Replace "image" with "display" in the records, starting at the beginning and going on through the line containing "Mark Coleman is". Keep everything else unchanged and leave out the pictures.

>> Begin EXCERPTED RECORDS

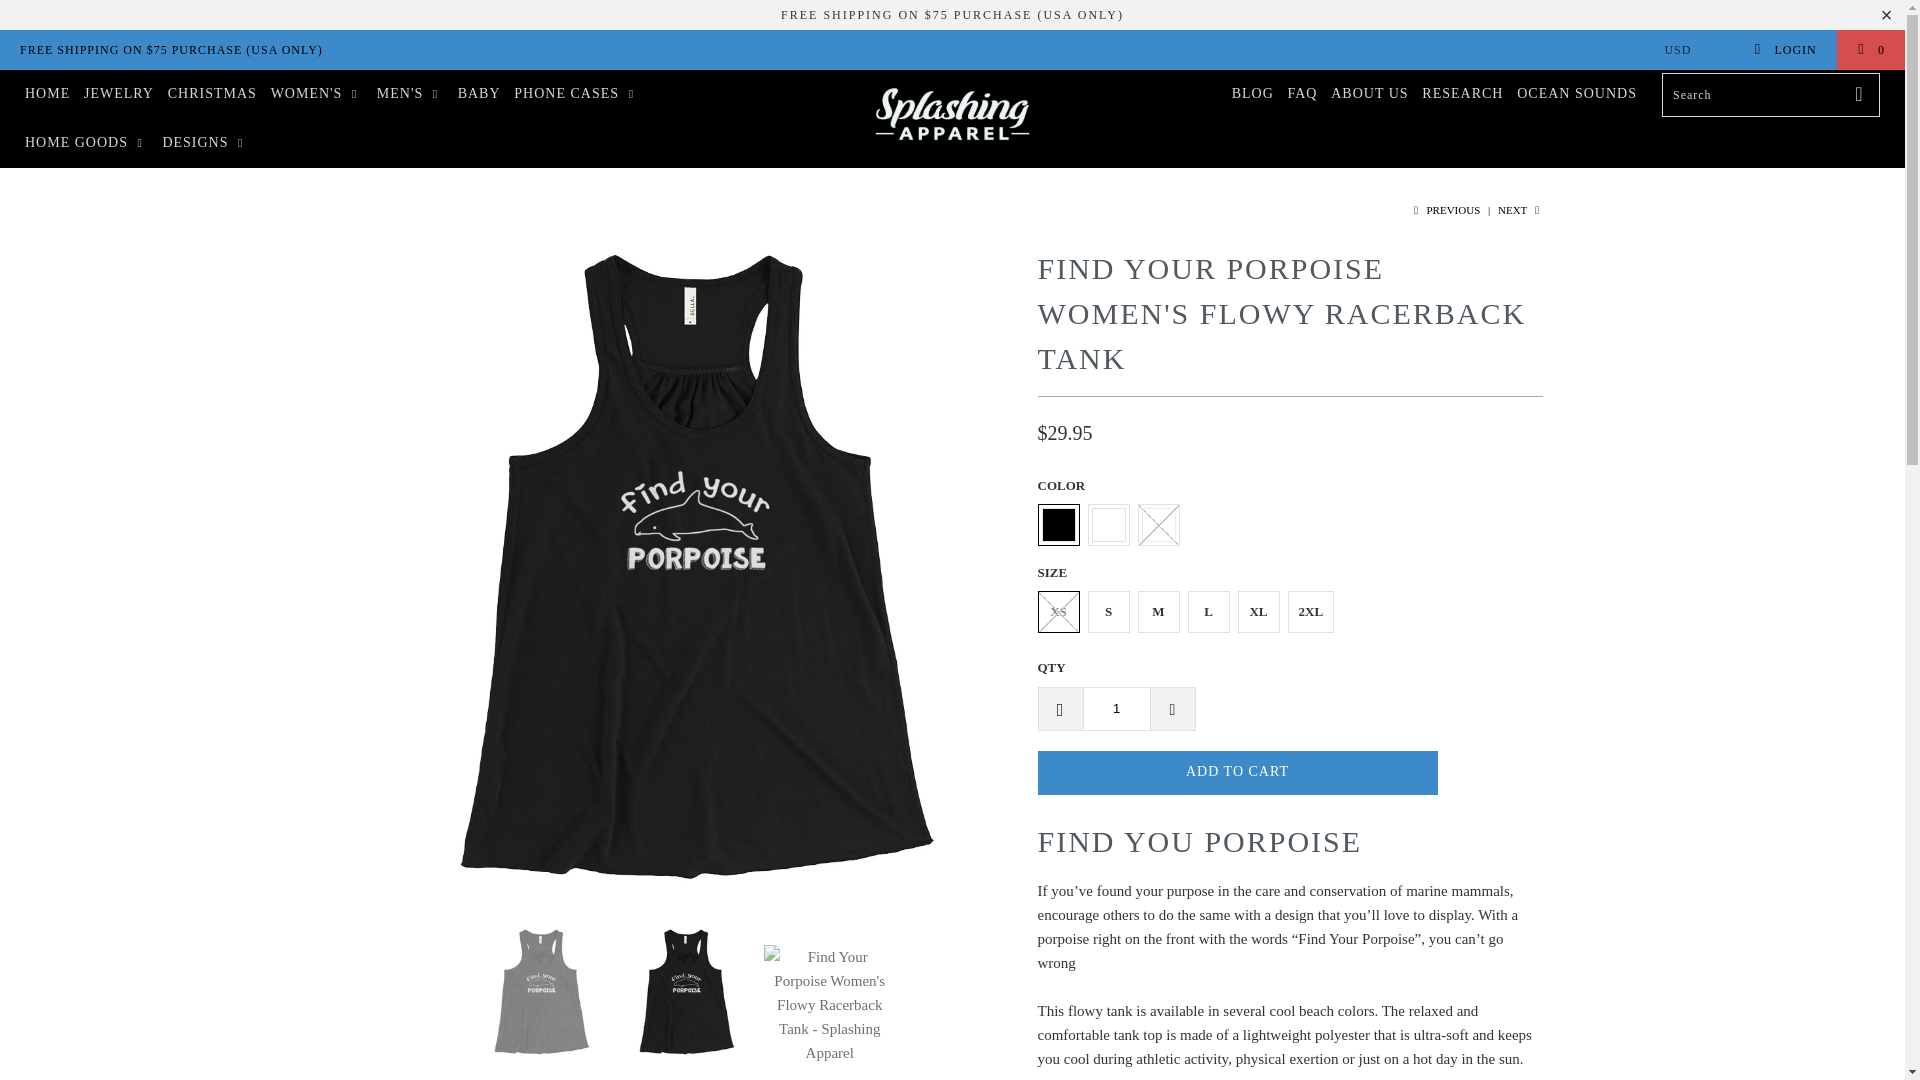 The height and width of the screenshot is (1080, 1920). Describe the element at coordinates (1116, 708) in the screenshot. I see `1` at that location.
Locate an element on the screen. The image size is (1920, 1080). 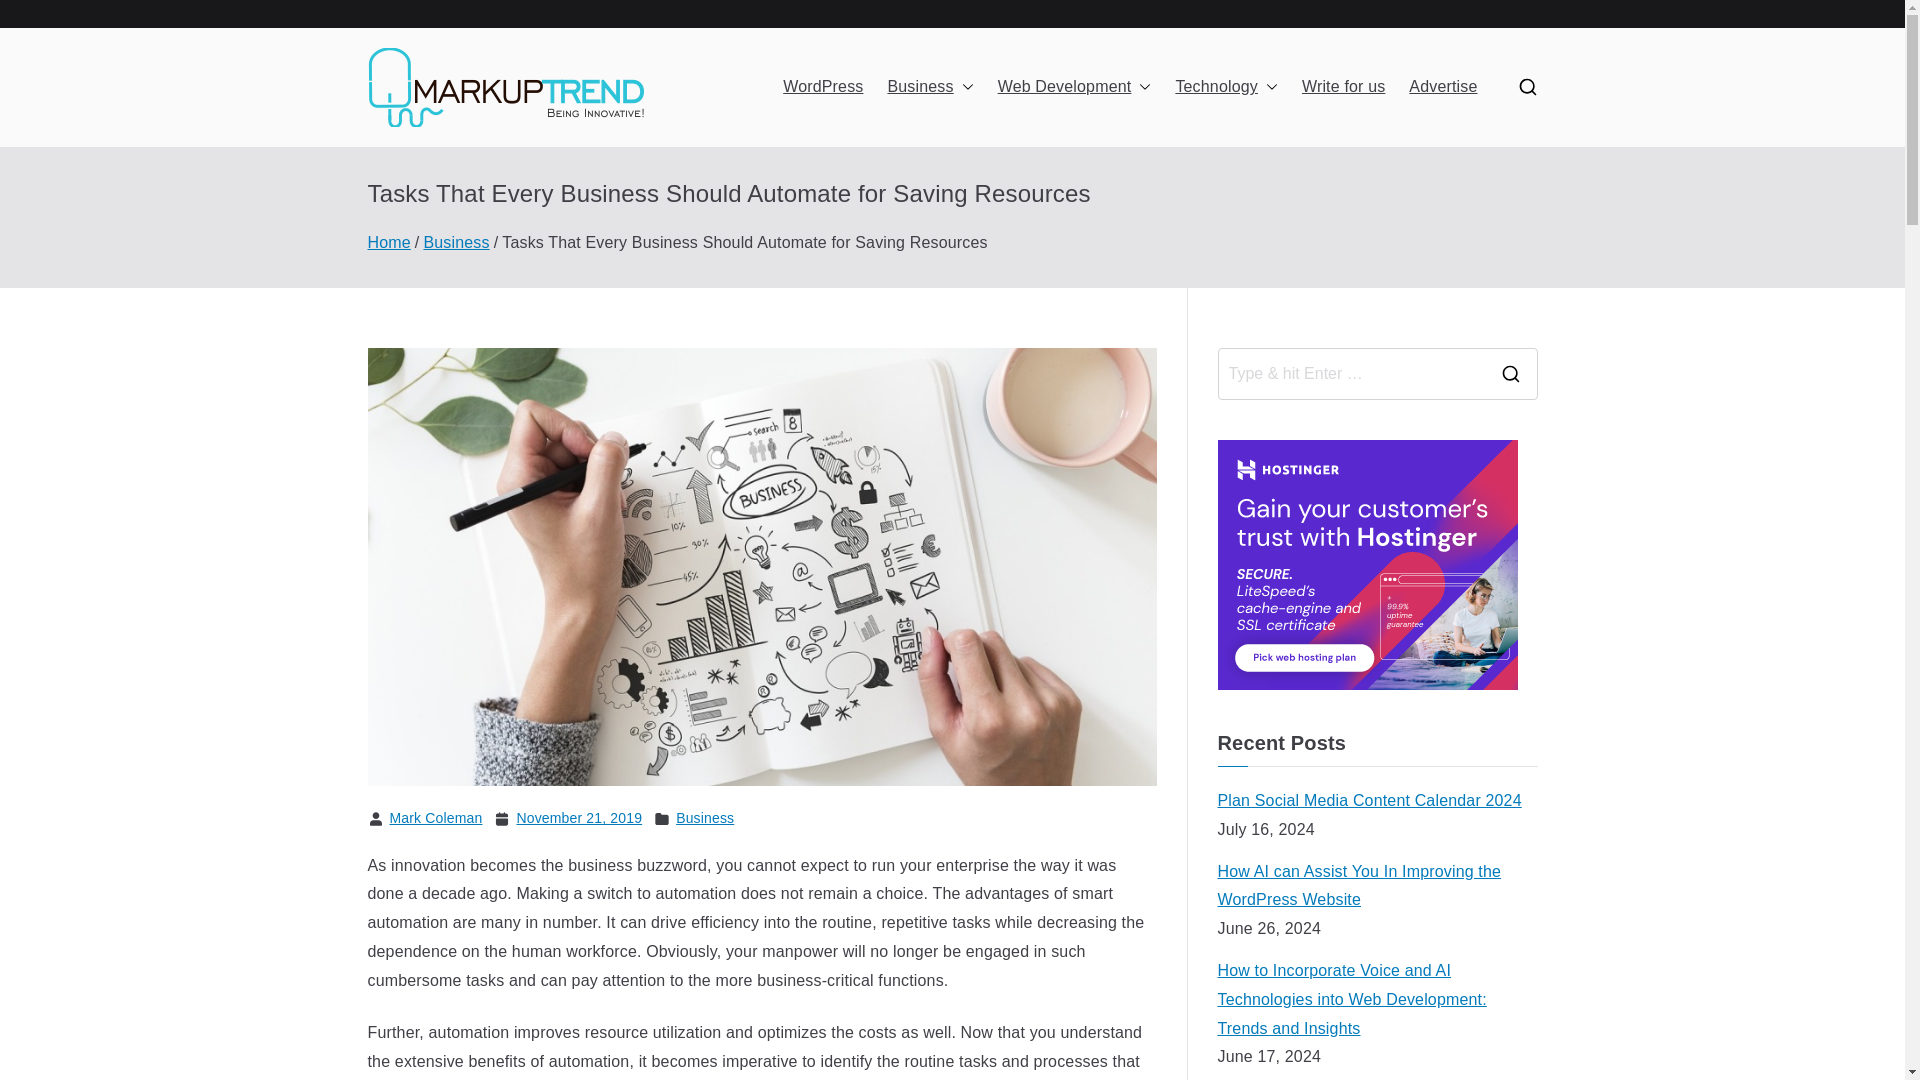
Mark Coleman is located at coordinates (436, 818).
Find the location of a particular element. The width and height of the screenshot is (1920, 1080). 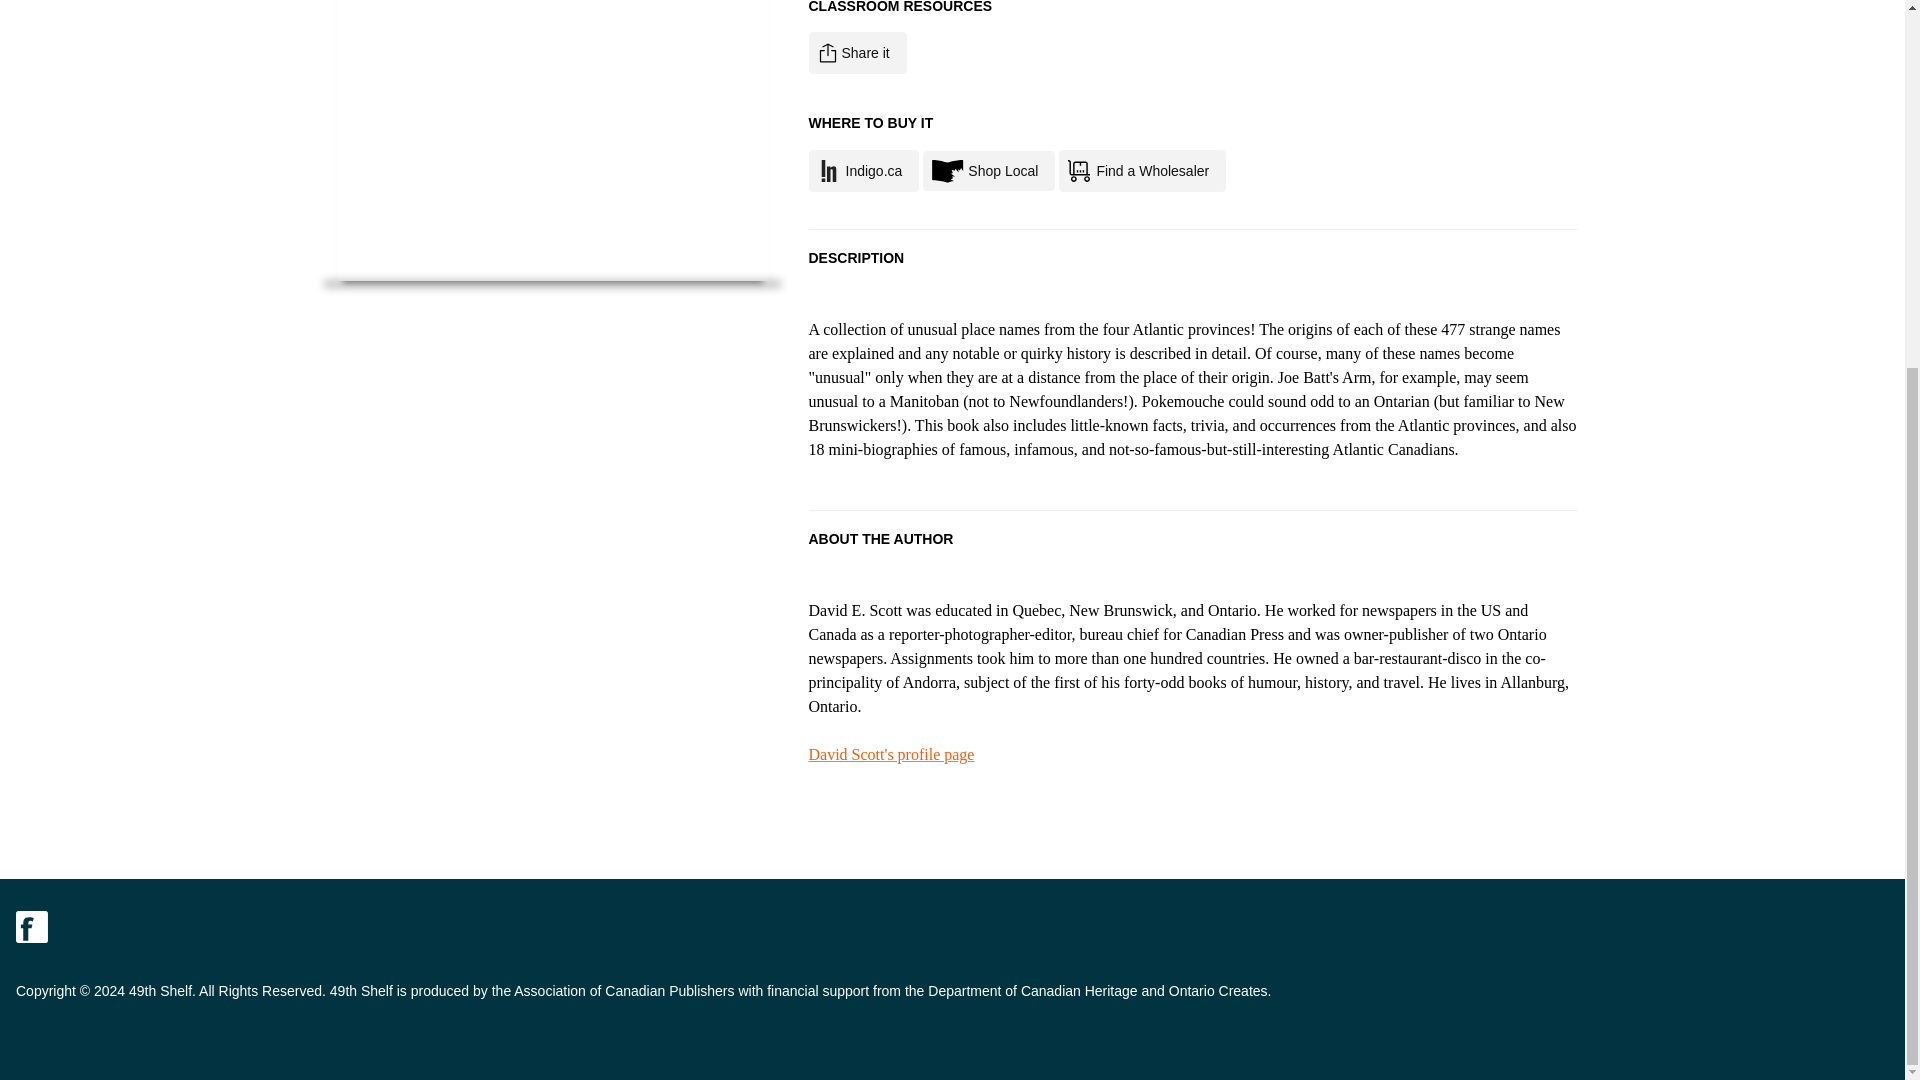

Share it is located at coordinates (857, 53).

>> End EXCERPTED RECORDS

▶ _RESPONSE_:
 The height and width of the screenshot is (1080, 1920). Describe the element at coordinates (1116, 708) in the screenshot. I see `1` at that location.
Locate an element on the screen. The display size is (1920, 1080). 
Mark Coleman is located at coordinates (436, 818).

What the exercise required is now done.